The nucleolus is a highly dynamic nuclear substructure that was originally described as the site of ribosome biogenesis. The advent of proteomic analysis has now allowed the identification of over 4500 nucleolus associated proteins with only about 30% of them associated with ribogenesis (1). The great number of nucleolar proteins not associated with traditionally accepted nucleolar functions indicates a role for the nucleolus in other cellular functions such as mitosis, cell-cycle progression, cell proliferation and many forms of stress response including DNA repair (2). A number of recent reviews have addressed the pivotal role of the nucleolus in the cellular stress response (1, 3, 4). Here, we will focus on the role of Nucleolin and Nucleophosmin, two major components of the nucleolus, in response to genotoxic stress. Due to space constraint only a limited number of studies are cited. We thus apologize to all our colleagues whose works are not referenced here.

Figure 1. Nucleoli protein trafficking in response to DNA damage

The nucleolus is depopulated of its protein content in response to a variety of cellular stress. Proteins are grouped according to the direction they are moving. Arrows indicate the direction of the proteins movement. The Werner protein helicase accumulates in intranuclear repair foci in response to camptothecin (CPT). NCL: Nucleolin, IR: Ionizing Radiation, TDP1: Tyrosyl DNA phosphodiesterase 1, PML: Promyelocytic Leukemia protein, MMC: Mitomycin C, PARP: poly(ADPribose) polymerase (4, 52) (53).
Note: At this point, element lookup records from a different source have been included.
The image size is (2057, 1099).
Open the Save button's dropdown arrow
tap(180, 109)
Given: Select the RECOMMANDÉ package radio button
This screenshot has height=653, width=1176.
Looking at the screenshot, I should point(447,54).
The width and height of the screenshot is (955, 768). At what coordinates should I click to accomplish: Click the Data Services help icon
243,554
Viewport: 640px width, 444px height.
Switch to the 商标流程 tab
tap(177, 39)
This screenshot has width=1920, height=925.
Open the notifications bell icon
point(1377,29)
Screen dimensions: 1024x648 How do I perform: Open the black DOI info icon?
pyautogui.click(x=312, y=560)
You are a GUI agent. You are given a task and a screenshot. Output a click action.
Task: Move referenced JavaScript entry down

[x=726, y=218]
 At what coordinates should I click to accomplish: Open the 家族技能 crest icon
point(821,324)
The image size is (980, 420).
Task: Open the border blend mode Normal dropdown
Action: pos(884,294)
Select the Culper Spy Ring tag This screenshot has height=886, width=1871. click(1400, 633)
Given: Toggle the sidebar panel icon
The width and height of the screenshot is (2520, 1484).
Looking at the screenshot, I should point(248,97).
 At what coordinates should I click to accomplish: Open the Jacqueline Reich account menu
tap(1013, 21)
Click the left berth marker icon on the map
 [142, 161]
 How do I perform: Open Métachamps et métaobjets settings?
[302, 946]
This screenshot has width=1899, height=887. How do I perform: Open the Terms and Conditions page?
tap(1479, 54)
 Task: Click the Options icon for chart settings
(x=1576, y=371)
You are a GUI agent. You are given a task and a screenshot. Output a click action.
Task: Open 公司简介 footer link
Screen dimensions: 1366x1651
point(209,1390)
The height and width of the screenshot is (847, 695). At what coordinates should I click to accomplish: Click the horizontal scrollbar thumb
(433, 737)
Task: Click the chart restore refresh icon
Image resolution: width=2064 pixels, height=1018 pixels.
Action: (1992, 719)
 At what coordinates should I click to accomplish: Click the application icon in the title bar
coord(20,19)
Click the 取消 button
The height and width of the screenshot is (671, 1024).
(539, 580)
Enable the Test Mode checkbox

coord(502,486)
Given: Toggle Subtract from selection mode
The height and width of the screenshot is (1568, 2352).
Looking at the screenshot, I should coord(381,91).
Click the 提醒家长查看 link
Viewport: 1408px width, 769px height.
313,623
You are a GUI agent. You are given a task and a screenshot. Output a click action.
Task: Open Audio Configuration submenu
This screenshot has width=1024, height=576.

Figure 2. Schematic representation of potential NPM regulation of p53 in response to UV radiation

(A) Under normal conditions, ARF is retained in the nucleolus by its association with NPM and Topo1. (B) In response to UV radiation ARF dissociates from NPM and is release into the nucleoplasm where it associates with mdm2 and consequently stabilizes p53. (C) The dissociation of ARF from NPM frees NPM to interact with other proteins including p53 which represses its activation. ARF: Alternative Reading Frame, mdm2: murine double minute, NPM: nucleophosmin.

Figure 3

(A) Schematic representation of NPM domains and phosphorylation sites. OligoD: Oligomerization domain, Acidic domain including nuclear localization signal (NLS), HeteroD: heterodimerization domain, NBD: nucleic acid binding domain. ATM/ATR, CDK2/CyclinE and Cdc2 phosphorylation sites are indicated. (B) Dephosphorylation of NPM at Thr 199, 234 and 237 by PP1 facilitates NER. (C) Dephosphorylation of NPM at Ser 125 and possibly NCL at Ser145 by PP1 allows p53 phosphorylation at Ser15 in AT cells and facilitates G2 checkpoint in these cells. NPM: Nucleophosmin, PP1: Protein Phosphatase 1, NCL: Nucleolin, NER: Nucleotide Excision Repair. See text for details.